::: DOCUMENT :::

# I don't normally do a lot of macro....



## itsnotmeyouknow (Apr 5, 2012)

...but I like the sharpness of macro lenses. I have been playing with my new 100mmL macro though:

I'm finding macro work quite fascinating. None of these are technical masterpieces or anything but just me getting to know it a little better:

Canon 5D mk III EF 100 f/2.8L macro at f/7.1 1/640 ISO 250 handheld




forget-me-nits-with-raindrops by singingsnapper, on Flickr

Same camera/lens, f/8 1/200 ISO 800 handheld




forget-me-nots! by singingsnapper, on Flickr

I found sand particularly fascinating!

f/16 1/40 Handheld ISO 250




sand! by singingsnapper, on Flickr


----------



## itsnotmeyouknow (Apr 5, 2012)

Here's some coffee to bring you round!

Canon 5D mk III EF 100 f/2.8L Macro at f/20 1.6 secs tripod natural light (I moved my coffee grinder outside in the yard and shot from above, removing the hood to avoid shadows) 1:1 magnification




Wake-up-and-smell-the-coffee! by singingsnapper, on Flickr


----------



## Wideopen (Apr 8, 2012)

Very beautiful! I'm planning to get into macro also. Those pictures are amazing!


----------



## Orion (Apr 13, 2012)

I do LOTS of macro . . . here is my latest using 100mm f/2.8 +36mm ext (Kenko) + 5DmkIII

this otherwise tiny flower is only about 6-8mm from petal to petal








All rights reserved by Valentino Antonio Photography


----------



## phixional ninja (Apr 13, 2012)

Yay for the 100mm L! I got mine back in January, and I'm so excited that there are finally flowers and bugs to shoot! A couple of cherry blossoms from the other day:


----------



## Marsu42 (Apr 13, 2012)

Wideopen said:


> Very beautiful! I'm planning to get into macro also. Those pictures are amazing!



... it gets even more amazing when using focus stacking which combines the lens' sharpness with a larger dof.


----------



## itsnotmeyouknow (Apr 14, 2012)

::: DATA LISTING :::

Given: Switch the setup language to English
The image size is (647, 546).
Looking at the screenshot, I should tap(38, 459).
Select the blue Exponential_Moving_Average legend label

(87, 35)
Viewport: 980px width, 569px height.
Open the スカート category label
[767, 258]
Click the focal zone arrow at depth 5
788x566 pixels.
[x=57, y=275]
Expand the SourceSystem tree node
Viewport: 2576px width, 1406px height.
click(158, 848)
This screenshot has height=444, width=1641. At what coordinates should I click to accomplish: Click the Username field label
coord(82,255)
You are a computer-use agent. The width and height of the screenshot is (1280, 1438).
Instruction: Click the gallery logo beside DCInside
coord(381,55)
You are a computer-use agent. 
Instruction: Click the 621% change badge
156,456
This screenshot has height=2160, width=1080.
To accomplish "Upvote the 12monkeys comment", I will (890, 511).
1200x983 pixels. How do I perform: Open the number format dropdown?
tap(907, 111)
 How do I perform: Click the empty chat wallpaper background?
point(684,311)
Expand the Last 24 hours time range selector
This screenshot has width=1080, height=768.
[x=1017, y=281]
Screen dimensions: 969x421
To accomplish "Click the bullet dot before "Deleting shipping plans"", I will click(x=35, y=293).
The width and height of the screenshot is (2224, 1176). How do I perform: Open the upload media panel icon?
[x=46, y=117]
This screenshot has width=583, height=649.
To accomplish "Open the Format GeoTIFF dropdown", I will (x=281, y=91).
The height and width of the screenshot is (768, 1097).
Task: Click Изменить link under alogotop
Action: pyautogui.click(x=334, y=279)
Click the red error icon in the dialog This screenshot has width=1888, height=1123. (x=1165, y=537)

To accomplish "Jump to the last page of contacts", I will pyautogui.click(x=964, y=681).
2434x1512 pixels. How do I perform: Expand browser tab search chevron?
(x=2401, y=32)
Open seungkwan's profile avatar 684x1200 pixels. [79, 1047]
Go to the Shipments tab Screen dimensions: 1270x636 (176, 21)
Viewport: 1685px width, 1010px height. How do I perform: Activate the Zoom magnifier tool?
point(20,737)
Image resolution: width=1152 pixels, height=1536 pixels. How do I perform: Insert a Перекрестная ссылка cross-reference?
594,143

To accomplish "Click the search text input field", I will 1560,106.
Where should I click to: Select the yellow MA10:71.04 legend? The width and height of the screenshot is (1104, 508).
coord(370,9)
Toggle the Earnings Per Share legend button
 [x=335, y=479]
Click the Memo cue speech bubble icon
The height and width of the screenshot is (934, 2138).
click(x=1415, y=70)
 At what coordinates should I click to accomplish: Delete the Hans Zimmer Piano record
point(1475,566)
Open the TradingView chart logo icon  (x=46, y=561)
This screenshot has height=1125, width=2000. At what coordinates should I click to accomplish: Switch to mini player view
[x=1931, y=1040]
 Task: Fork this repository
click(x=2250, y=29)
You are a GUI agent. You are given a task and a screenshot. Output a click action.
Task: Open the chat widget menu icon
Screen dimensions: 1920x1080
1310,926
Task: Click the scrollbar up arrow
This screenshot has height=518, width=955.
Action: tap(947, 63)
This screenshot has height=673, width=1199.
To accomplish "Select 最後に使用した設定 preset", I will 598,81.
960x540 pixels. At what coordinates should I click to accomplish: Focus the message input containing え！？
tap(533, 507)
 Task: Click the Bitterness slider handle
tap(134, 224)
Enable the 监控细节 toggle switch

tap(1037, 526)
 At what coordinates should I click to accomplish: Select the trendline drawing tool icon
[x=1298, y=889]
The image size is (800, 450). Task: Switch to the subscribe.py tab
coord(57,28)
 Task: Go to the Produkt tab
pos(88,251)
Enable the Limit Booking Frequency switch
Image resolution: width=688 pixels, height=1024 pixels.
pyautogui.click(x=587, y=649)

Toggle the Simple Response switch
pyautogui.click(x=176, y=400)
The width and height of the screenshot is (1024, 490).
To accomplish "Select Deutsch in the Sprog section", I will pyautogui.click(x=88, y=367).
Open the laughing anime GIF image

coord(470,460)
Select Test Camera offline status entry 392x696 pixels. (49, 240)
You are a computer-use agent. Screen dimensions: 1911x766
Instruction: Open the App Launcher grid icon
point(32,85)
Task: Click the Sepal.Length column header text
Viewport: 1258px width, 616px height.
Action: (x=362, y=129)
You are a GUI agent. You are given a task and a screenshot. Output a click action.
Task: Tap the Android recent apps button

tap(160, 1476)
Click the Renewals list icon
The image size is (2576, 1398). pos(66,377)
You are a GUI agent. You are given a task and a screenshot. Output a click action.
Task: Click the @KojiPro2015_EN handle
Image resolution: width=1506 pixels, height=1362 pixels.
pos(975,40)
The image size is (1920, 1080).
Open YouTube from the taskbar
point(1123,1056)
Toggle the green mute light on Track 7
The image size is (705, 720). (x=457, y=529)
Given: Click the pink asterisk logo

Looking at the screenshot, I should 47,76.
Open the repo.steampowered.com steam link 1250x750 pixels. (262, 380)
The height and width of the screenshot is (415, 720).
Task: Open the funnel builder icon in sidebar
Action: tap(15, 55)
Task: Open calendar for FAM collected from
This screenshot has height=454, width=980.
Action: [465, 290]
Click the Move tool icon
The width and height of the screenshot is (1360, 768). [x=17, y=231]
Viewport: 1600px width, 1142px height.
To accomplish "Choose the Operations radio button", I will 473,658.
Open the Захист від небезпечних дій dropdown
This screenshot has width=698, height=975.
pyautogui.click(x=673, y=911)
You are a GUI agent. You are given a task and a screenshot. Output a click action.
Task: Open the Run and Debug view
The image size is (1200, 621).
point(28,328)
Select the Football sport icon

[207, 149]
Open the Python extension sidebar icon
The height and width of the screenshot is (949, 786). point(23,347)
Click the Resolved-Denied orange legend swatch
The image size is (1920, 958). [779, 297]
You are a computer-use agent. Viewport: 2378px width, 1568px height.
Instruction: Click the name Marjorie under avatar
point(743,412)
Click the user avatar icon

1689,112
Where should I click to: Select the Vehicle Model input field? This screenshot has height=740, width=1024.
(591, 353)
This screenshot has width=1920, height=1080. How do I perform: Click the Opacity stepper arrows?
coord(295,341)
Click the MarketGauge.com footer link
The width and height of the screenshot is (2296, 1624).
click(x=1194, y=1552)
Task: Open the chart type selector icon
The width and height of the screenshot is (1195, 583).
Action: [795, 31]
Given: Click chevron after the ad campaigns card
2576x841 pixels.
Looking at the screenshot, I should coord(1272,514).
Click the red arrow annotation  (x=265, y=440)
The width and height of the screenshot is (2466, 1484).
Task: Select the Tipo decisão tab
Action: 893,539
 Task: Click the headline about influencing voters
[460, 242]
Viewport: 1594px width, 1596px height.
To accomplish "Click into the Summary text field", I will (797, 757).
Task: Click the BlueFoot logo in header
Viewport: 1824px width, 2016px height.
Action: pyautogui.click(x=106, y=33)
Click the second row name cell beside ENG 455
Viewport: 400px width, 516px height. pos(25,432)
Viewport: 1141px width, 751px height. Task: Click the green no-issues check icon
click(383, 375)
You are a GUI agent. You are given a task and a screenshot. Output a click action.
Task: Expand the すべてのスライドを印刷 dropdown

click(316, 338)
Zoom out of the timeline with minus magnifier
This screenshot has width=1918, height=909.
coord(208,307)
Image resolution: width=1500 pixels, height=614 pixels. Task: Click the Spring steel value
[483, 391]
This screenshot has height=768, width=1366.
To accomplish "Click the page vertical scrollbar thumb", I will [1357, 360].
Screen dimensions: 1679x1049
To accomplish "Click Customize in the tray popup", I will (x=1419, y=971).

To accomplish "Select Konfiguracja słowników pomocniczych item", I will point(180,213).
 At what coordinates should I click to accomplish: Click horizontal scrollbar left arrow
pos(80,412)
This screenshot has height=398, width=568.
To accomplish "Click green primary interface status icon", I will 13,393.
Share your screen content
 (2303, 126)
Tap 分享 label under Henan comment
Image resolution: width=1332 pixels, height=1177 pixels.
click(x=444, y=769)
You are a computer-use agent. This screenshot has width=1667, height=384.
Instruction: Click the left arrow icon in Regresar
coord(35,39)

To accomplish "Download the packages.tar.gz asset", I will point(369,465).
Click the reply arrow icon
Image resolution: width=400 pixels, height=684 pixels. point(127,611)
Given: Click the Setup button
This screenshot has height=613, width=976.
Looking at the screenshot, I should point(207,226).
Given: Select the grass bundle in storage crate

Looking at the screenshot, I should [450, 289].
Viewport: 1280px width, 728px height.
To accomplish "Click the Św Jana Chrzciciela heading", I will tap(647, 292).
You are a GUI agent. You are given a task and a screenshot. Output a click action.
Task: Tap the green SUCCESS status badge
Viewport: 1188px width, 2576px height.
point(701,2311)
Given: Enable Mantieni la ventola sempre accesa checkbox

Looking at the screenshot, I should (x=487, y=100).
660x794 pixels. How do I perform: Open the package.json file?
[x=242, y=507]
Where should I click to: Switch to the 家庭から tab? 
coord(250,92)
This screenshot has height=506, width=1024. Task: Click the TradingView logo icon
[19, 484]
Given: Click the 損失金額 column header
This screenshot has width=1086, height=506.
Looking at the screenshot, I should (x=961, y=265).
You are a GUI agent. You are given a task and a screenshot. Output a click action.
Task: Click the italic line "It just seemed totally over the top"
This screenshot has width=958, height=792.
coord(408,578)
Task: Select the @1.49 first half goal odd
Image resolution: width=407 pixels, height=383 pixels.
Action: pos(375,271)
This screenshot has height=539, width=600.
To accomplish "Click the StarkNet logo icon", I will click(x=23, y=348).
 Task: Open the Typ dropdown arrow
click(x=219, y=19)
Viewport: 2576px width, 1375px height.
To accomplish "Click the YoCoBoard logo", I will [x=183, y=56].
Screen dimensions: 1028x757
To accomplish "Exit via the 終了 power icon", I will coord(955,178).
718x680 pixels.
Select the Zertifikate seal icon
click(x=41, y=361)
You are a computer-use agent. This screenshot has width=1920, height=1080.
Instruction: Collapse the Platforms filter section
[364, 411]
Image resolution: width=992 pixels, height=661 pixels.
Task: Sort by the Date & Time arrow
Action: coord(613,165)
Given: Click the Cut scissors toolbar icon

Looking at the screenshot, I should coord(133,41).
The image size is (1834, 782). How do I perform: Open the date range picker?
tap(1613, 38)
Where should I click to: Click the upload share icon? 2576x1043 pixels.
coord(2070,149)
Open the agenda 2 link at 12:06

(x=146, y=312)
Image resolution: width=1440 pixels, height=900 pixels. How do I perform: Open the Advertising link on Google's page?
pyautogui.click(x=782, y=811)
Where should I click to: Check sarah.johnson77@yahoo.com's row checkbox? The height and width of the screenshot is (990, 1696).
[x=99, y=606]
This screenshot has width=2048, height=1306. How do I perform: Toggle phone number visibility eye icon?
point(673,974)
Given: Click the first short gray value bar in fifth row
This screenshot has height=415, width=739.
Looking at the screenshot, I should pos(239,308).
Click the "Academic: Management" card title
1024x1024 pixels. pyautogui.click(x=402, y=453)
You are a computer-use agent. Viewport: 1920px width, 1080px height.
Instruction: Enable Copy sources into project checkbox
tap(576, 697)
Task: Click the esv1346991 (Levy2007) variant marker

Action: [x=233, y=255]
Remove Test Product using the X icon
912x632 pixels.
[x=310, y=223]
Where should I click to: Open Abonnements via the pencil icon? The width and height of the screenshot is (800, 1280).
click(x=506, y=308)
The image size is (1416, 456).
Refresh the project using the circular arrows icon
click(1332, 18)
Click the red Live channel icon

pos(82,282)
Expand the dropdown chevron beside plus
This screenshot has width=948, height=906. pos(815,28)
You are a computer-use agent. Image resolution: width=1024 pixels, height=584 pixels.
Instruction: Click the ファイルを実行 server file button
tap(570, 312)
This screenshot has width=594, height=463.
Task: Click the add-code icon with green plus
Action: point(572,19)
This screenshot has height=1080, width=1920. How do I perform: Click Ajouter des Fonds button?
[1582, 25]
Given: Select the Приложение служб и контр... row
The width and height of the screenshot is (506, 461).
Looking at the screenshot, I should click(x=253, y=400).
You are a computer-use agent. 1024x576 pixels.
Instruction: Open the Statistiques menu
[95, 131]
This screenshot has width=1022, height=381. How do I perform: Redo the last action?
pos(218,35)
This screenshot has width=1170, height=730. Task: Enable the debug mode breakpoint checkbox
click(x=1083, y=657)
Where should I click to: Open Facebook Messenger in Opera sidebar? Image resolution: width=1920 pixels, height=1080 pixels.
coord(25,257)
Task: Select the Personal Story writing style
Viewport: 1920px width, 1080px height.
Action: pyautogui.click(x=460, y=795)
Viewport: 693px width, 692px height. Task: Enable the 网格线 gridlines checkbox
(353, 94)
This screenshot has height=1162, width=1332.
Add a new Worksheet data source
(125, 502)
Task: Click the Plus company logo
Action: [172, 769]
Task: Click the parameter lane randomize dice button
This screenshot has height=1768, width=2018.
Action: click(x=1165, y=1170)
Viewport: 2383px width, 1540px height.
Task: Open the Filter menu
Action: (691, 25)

:::

PROBLEM SET
A) Do the following statements agree with the macro thread? (i) The coffee shot was taken on a tripod. (ii) The sand shot was taken at ISO 800. (iii) Orion's flower measures about 6-8mm from petal to petal. For each, answer yes or no and quote the words that decide it.
B) Extract the passage of the macro thread from "## Marsu42 (Apr" up to and including "a larger dof.".

ANSWERS PER TASK
A)
(i) Yes: "f/20 1.6 secs tripod natural light"
(ii) No: "f/16 1/40 Handheld ISO 250"
(iii) Yes: "this otherwise tiny flower is only about 6-8mm from petal to petal"

B)
## Marsu42 (Apr 13, 2012)

Wideopen said:


> Very beautiful! I'm planning to get into macro also. Those pictures are amazing!



... it gets even more amazing when using focus stacking which combines the lens' sharpness with a larger dof.